01/09/2016 | 1426

Tarifazo: un falso gradualismo al servicio de las petroleras‏


Ante el fallo de la Corte y la audiencia pública por los tarifazos, el gobierno ha dejado trascender una supuesta echada de lastre: ahora, los nuevos aumentos máximos en el gas tendrían como tope “sólo” un 300%, en lugar del 400% anunciados por Marcos Peña y Juan José Aranguren hace algunas semanas atrás. 


Los trascendidos apuntan a mostrar que el gobierno estaría moderando los aumentos, y aceptando el “gradualismo” que recomienda el fallo del máximo tribunal. Pero, a poco de andar, se advierte cuál es la verdadera intención oficial. Según La Nación (27/8) “el plan dispone que el precio mayorista del gas se fije según el costo de la importación más cara (o sea) a 7 dólares el millón de BTU, es decir, 55% más que los 4,5 dólares que habían fijado los aumentos que detuvo la Corte” (y, agregamos nosotros, más de un 300% por arriba del valor del fluido en el mercado yanqui). Este es el precio del gas en boca de pozo que sería presentado a la audiencia, y que representaría a su turno el valor “desregulado” -o sea, el que responde a “razones de mercado”. Como la Corte había ordenado que ese valor fuera sometido a audiencia precisamente por encontrarse “regulado”, esta disposición permitiría eximir de ahora en más a las petroleras de cualquier deliberación pública por los precios que reciben por el gas. Se trata, en cualquier caso, de un fraude: no hay precio más regulado (en favor de las petroleras) que este supertarifazo del gas en boca de pozo. Al pagar el gas por el “costo de oportunidad” de importarlo, el precio del fluido triplicaría a sus costos de producción. Se trata de una decisión estatal -no del “mercado”- dirigida a forzar la completa entrega de la renta petrolera a los concesionarios privados.
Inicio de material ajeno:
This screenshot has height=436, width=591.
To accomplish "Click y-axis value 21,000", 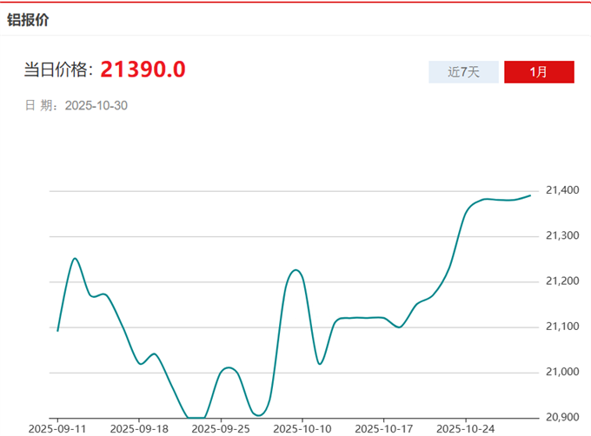I will [561, 373].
En medio de la conmoción provocada por el freno al tarifazo, el gobierno se las ha arreglado para poner a salvo a los intereses de Bulgheroni, Chevron y los accionistas privados de YPF.


Ahora bien, ¿cómo juega el “gradualismo” en esta historia? Como este tarifazo en boca de pozo no será transferido de una vez a los consumidores, seguramente llevará a un aumento en el monto de los subsidios previstos a los pulpos. El gobierno pagará este regalo a los privatizadores con mayor endeudamiento y mayor emisión, todo lo cual se trasladará, a su término, al bolsillo de trabajadores y consumidores. 


Aunque el zarpazo no se completará en setiembre, el gobierno tiene prevista una “revisión tarifaria integral” para un mes después. Allí, una vez pasado el invierno -y los sobresaltos de la Corte- le asegurarán mayores aumentos a las transportadoras y distribuidoras de gas.


Para refrendar este saqueo, Macri está urdiendo un “gran acuerdo nacional” con la oposición parlamentaria y la burocracia sindical.


Las maniobras oficiales para salvar el tarifazo exigen, más que nunca, que le opongamos una intensa denuncia y una lucha a escala nacional en pos de su anulación, y por la apertura integral de las cuentas y costos de toda la cadena energética. Con estos planteos, vamos a la audiencia pública del próximo 16.